YOUR TASK. Quote the items below word for word, from the line containing "Where should I click to: Tap" through the line containing "Action: [x=61, y=724]", including both of those lines.

(Stored entries)
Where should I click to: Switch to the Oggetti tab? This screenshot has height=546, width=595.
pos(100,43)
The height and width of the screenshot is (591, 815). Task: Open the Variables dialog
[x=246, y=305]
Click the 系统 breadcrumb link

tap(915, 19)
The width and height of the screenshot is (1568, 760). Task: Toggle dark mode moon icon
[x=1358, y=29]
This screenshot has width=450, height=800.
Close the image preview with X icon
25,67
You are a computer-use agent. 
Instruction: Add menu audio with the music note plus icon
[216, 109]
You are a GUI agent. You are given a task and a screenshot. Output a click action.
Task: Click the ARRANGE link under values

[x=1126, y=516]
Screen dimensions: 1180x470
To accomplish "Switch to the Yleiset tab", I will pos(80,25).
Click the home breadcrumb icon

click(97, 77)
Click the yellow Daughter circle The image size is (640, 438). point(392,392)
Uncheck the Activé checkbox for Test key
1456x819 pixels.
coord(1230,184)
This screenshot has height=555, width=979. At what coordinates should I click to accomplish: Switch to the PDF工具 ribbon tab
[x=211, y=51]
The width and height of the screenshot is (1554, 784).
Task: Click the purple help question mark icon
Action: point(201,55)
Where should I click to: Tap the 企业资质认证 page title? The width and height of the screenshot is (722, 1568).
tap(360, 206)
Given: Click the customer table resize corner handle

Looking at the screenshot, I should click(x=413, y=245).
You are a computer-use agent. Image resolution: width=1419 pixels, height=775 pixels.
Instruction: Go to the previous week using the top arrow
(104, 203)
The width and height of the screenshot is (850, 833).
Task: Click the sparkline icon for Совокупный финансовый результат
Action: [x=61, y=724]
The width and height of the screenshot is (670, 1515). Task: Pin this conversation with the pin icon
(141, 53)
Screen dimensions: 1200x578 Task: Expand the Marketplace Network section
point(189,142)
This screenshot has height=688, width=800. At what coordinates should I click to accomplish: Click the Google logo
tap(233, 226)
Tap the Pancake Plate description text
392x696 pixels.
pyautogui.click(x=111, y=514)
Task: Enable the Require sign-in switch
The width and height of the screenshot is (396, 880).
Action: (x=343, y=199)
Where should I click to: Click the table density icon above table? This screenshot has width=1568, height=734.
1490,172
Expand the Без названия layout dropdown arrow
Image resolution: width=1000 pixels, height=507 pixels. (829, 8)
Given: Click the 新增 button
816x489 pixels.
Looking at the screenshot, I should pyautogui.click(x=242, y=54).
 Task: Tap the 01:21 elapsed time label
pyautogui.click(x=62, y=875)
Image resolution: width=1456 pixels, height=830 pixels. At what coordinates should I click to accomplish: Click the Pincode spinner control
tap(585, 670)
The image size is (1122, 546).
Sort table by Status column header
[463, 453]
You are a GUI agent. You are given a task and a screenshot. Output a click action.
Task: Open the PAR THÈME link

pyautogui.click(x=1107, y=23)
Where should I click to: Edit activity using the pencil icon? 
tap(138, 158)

THE OUTPUT.
Where should I click to: Tap the 企业资质认证 page title? The width and height of the screenshot is (722, 1568).
tap(360, 206)
Given: Click the customer table resize corner handle

Looking at the screenshot, I should click(x=413, y=245).
You are a computer-use agent. Image resolution: width=1419 pixels, height=775 pixels.
Instruction: Go to the previous week using the top arrow
(104, 203)
The width and height of the screenshot is (850, 833).
Task: Click the sparkline icon for Совокупный финансовый результат
Action: [x=61, y=724]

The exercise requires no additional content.